§ **Gestellte Aufgabe**
Zitiere sämtliche folgenden Datensätze wortgetreu, lass die Bilder dabei jedoch aus deiner Antwort heraus.

§ **Vorliegende Datensätze**
------------
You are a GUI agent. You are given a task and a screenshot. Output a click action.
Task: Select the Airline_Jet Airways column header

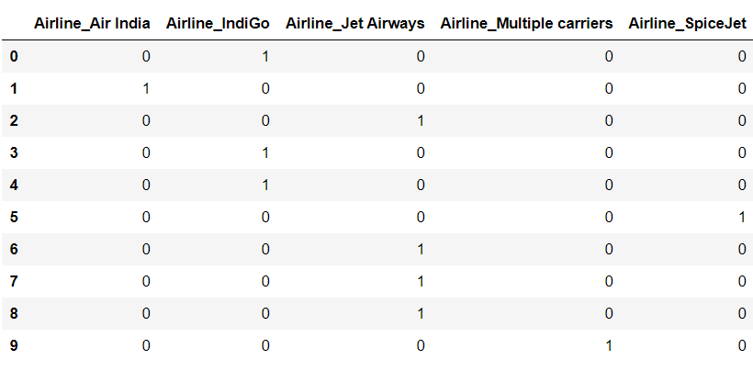point(354,24)

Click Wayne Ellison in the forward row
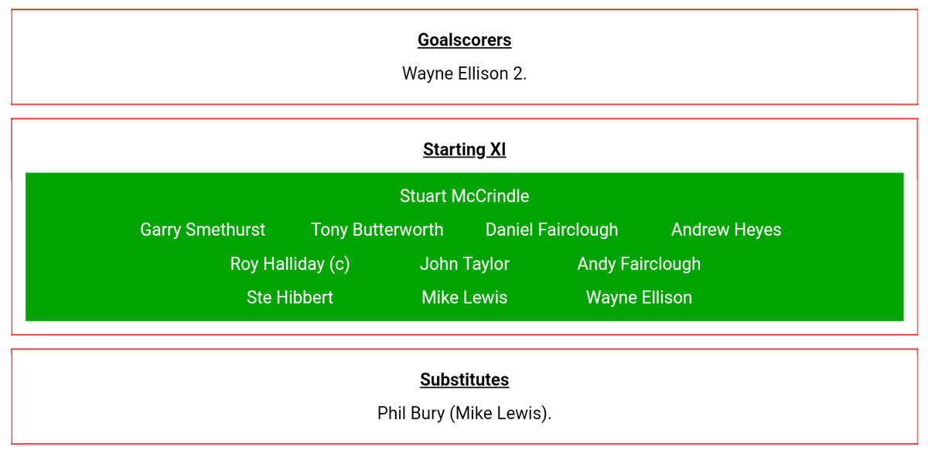[639, 298]
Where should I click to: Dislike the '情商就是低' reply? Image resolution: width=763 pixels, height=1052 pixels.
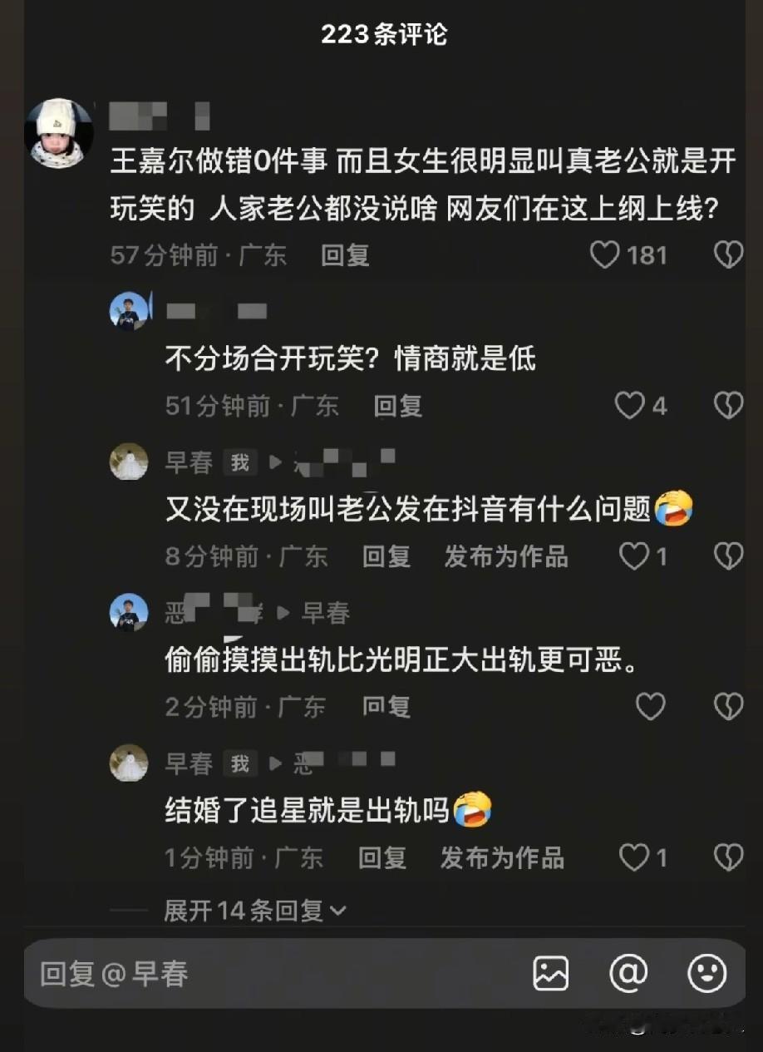pos(728,406)
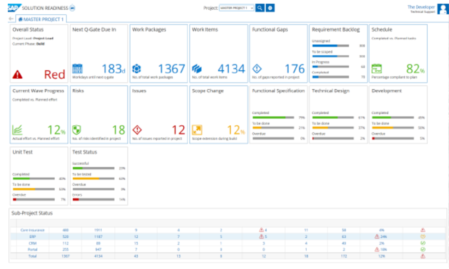Click the search icon next to Project selector
449x269 pixels.
click(x=260, y=8)
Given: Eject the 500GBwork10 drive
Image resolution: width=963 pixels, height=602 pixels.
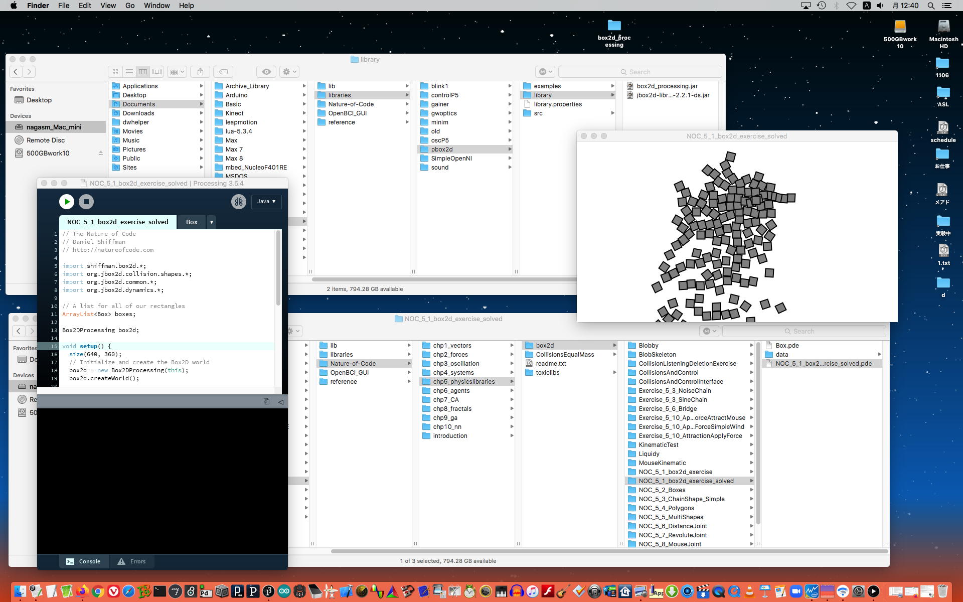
------------
§ **Antwort zur Aufgabe**
You are a GUI agent. You are given a task and a screenshot. Output a click action.
Task: Select the Airline_Jet Airways column header

point(354,24)

Click Wayne Ellison in the forward row
[639, 298]
Where should I click to: Dislike the '情商就是低' reply? Image resolution: width=763 pixels, height=1052 pixels.
pos(728,406)
Click the search icon next to Project selector
449x269 pixels.
click(x=260, y=8)
Given: Eject the 500GBwork10 drive
Image resolution: width=963 pixels, height=602 pixels.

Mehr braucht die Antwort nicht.